Operation Paperclip

Dr. Gebhardt had been Major General Dr. Schreiber’s direct subordinate at Ravensbrück. Gebhardt had been one of the twenty-three defendants tried at the doctors’ trial. He was convicted, sentenced to death, and hanged in the courtyard at Landsberg Prison in June, 1948. Dr. Schreiber was working for the U.S. Air Force in Texas.

 

The same month that Janina Iwanska arrived in the United States, a brief note appeared in a medical journal stating that a doctor from Germany named Walter Schreiber had just joined the staff of the U.S. Air Force School of Aviation Medicine in Texas. As circumstance would have it, Dr. Leopold Alexander was a regular reader of this journal. When he came across Schreiber’s name—familiar as he was with Dr. Schreiber’s testimony at the Nuremberg trial of the major war criminals—Alexander was appalled. He wrote to the director of the Massachusetts Medical Society at once. “I regard it as my duty to inform you that the record shows that Dr. Schreiber is a thoroughly undesirable addition to American Medicine—in fact, an intolerable one,” Alexander explained. “He has been involved as an accessory before and after the fact in the worst of the Medical War Crimes which were carried out by the Nazi Government during the war, and was a key person in perverting the ethical standards of the members of the medical profession in Germany during the war.” Dr. Alexander demanded that Dr. Walter Schreiber be barred from practicing medicine in the United States.
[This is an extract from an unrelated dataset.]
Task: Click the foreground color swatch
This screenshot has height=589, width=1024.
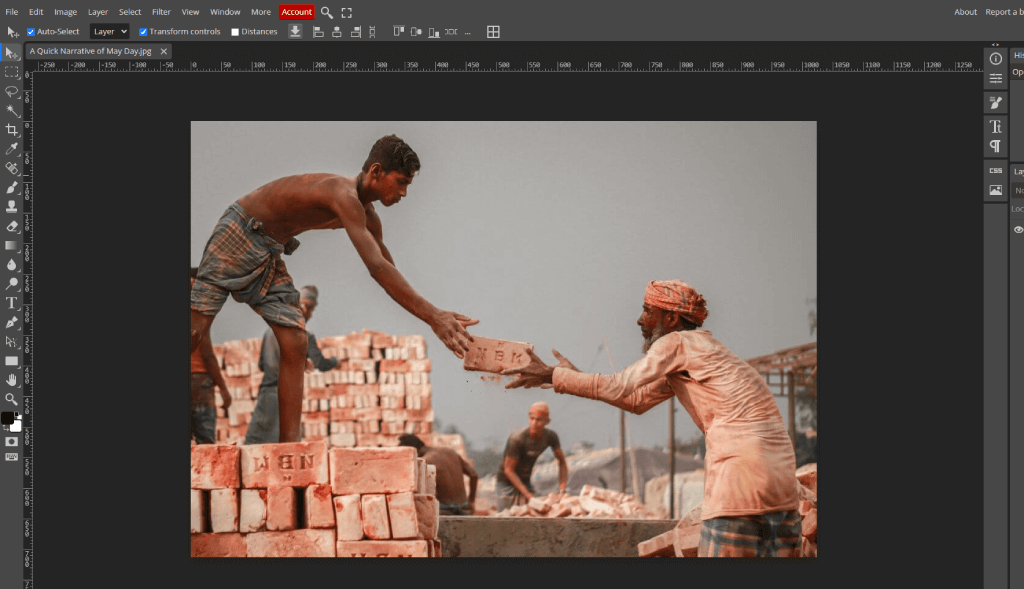Action: coord(9,419)
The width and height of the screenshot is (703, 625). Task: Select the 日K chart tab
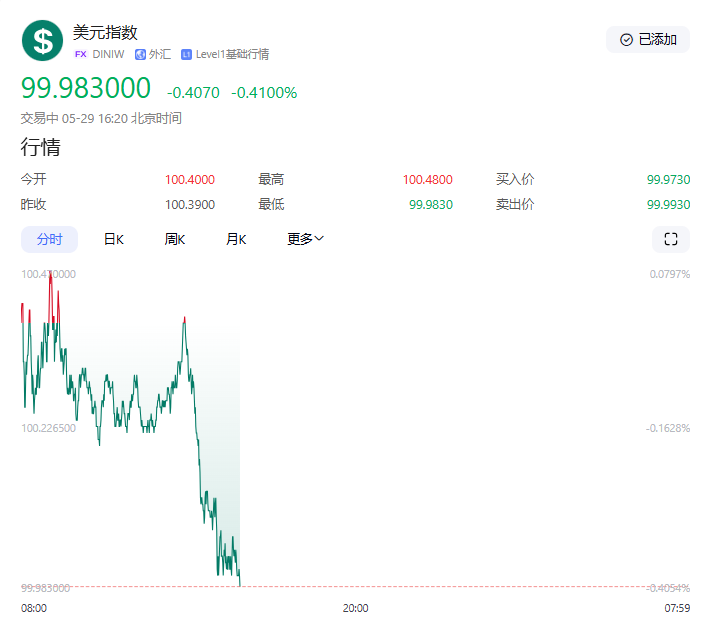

When he did not get the response he’d expected, he took the matter to the Boston Globe.

 

 

It was shortly after 10:30 p.m. on December 8, 1951, in San Antonio, Texas, when Dr. Walter Schreiber heard the telephone ring. He had been in America for three months, and it was an unusual hour for him to receive a phone call. It was not as if Dr. Schreiber was a hospital physician on call waiting to hear about a sick patient. In his capacity as a research doctor at Randolph Air Force Base, he spent most of his time lecturing about classified matters to a small group of other doctors.

 

Sometimes, he boasted to other doctors about how his area of expertise was extremely rare. He would tell colleagues that he was particularly valuable to the U.S. military because his knowledge was so esoteric. Dr. Schreiber knew everything there was to know about winter warfare and desert warfare. About hygiene and vaccines and bubonic plague. At the officers’ club at the School of Aviation Medicine, where he gave lectures, he could be loud and boastful, delivering a highly sanitized version of his colorful life. He enjoyed telling long-winded stories about himself: how he had been a prisoner of the Soviets after the fall of Berlin; how he’d spent years in the notorious Lubyanka prison, in Moscow; how he’d doctored Field Marshal Paulus in a Russian safe house when Paulus got sick. But what Dr. Schreiber never discussed with anyone at Randolph Air Force Base was what he did before the fall of Berlin—from 1933 to 1945.

 

Schreiber answered the telephone and was greeted by a man who identified himself as Mr. Brown.

 

“I am calling from the Boston Globe,” Brown said.

 

Mr. Brown did not ask Schreiber his name. Instead, Brown asked if he’d reached “telephone number, 61-210 in San Antonio, Texas.” Dr. Schreiber told Brown the number was correct.

 

There was a pause. Later, Dr. Schreiber recalled to military intelligence that he’d asked Mr. Brown what it was that he wanted at this time of night.

 

“Are you the individual who performed experiments on the bodies of live Polish girls who were interned in German concentration camps during World War II?” Brown asked.

 

Schreiber told Brown he had never been connected in any way with experiments of that nature. “I [have] never worked in a concentration camp,” Schreiber said. “I have never in my entire life conducted, ordered, or condoned experiments on humans of any nationality.”

 

Brown told Schreiber he assumed he’d passed investigations before being brought to America to conduct secret U.S. Air Force work.

 

“I [have] been thoroughly investigated,” Schreiber said.

 

Brown thanked Schreiber. He said he was just checking up on a story that had been relayed to him by a physician in Boston, Dr. Leo Alexander.

 

Dr. Schreiber hung up the phone. He did not tell anyone that night about the call.